En tehlikeli insan tipi, kraldan çok kralcı olan insan tipidir. Put yontuculuğunu böyleleri başlatır, ideolojik farklılıkları kavgaya böyleleri çevirir. Bu güçlü bir inanca malik olmaktan ziyade kişisel yapıdan, karakter biçiminden kaynaklanan bir durumdur.
Dini anlama ve yorumlamada da karakter ön plana çıkar, kavgacı bir tipin İslam algısı ile makul ve mutedil bir tipin din algısı bir olmaz. Biri için İslam cihat ve savaştır, öteki için barış ve huzurdur. Cesur adamın İslam'ı cesur, korkak adamın İslam'ı korkaktır. Münkir Ömer'le, mümin Ömer arasındaki fark, karakter değişimi değil, karakterini İslam'ın emrine vermesidir. Onun için istisnai tiplere bakarak onların din algısından yüce İslam dini için bir hüküm çıkarmak mümkün değildir. Doğru olan, İslam algılarının kişilerin karakter ve kültür yapılarıyla ilişkili olarak şekillendiğidir.
Bu nedenle mübalağa, çoğu zaman bir inanç derinliğinden çok bir inanç boşluğunu ifade eder. Mübalağacı içindeki boşluğu bu yolla doldurur.Hakikatle yüz yüze gelince o boşluk açığa çıkar kişi mübalağasının peşinde koşmayı bırakır.

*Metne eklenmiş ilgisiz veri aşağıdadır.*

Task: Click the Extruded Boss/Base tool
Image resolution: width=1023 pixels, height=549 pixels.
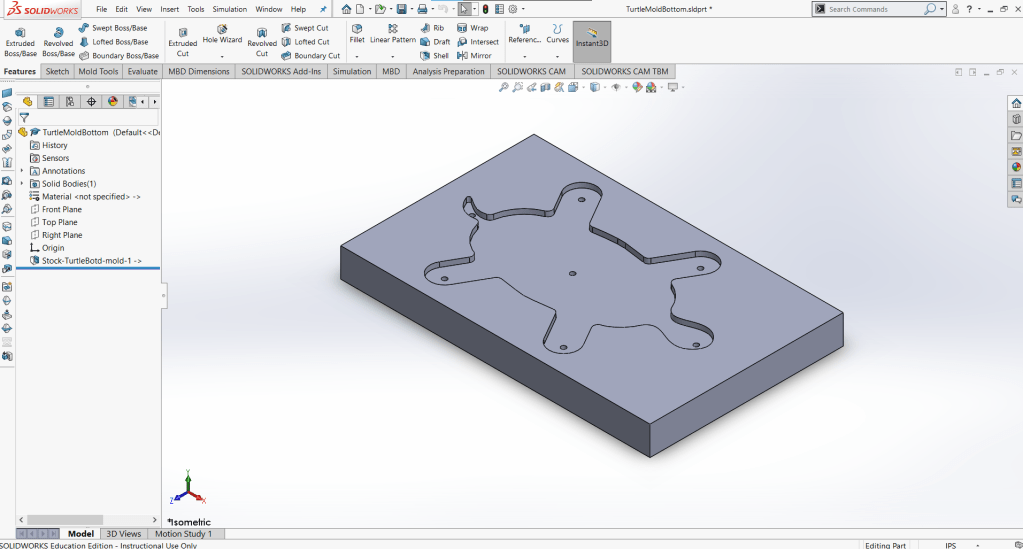Action: click(20, 42)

Tarihte bunun çok örnekleri vardır; Büyük düşünür İbni Sina'nın bazı talebeleri, "onu peygamber gibi gördüklerini,peygamberliğini ilan etmesi halinde iman edip emrine gireceklerini" söylerler. İbni Sina bu düşüncelerin sakat ve yanlış olduğunu söylese de bazı talebelerini ikna edemez. Bir süre sonra Buhara’da şiddetli bir kış olur, sular donar, abdest alacak su bile yoktur. Sadece birkaç yüz metre ileride ılık akan bir çeşme donmamıştır. İbni Sina Kendini peygamber gibi gören yüksek tahsil öğrencilerine dönerek, " bütün sularımız donmuş, çeşmeden abdest suyunu kim getirecek" diye sorar, kimseden çıt çıkmaz. İbni Sina’yı oyalamaya, unutturmaya çalışırlar. Çünkü 5-10 dakika bile dışarıda kalmak donma tehlikesi ile yüz yüze gelmek demektir. Kimse bunu göze alamaz. Onlar suya gitmemek için bahane uydurmaya çalışırken, evi o çeşmeden uzakta bulunan ve ama olan Hafız Saffet Efendi içeri girer. Kırk yıldır karşılıksız yaptığı gibi sabah ezanını okur. Dondurucu soğuk onu yolundan edememiştir. Bunun üzerine İbni Sina, o talebelerine dönerek "şimdi yanlışınızı anladınız mı? Peygamber Hz. Muhammed gibi, ümmet ise Hafız Saffet gibi olur, hz. Muhammed asırlar öncesinden milyonlara hükmediyor, ben ise ısrar etmeme rağmen sizi bir çeşmeye bile gönderemedim. Hafız Saffet 40 yıldır peygamberin adını yüceltmekten vazgeçmedi. Ne donmak ne canavarlara yem olma tehlikesi onu yolundan çevirmedi. Siz ise onca iddianıza rağmen donma korkusu ile bir çeşmeye bile gidemediniz.Onun için kuru hayal ve hevesleri bırakın." der.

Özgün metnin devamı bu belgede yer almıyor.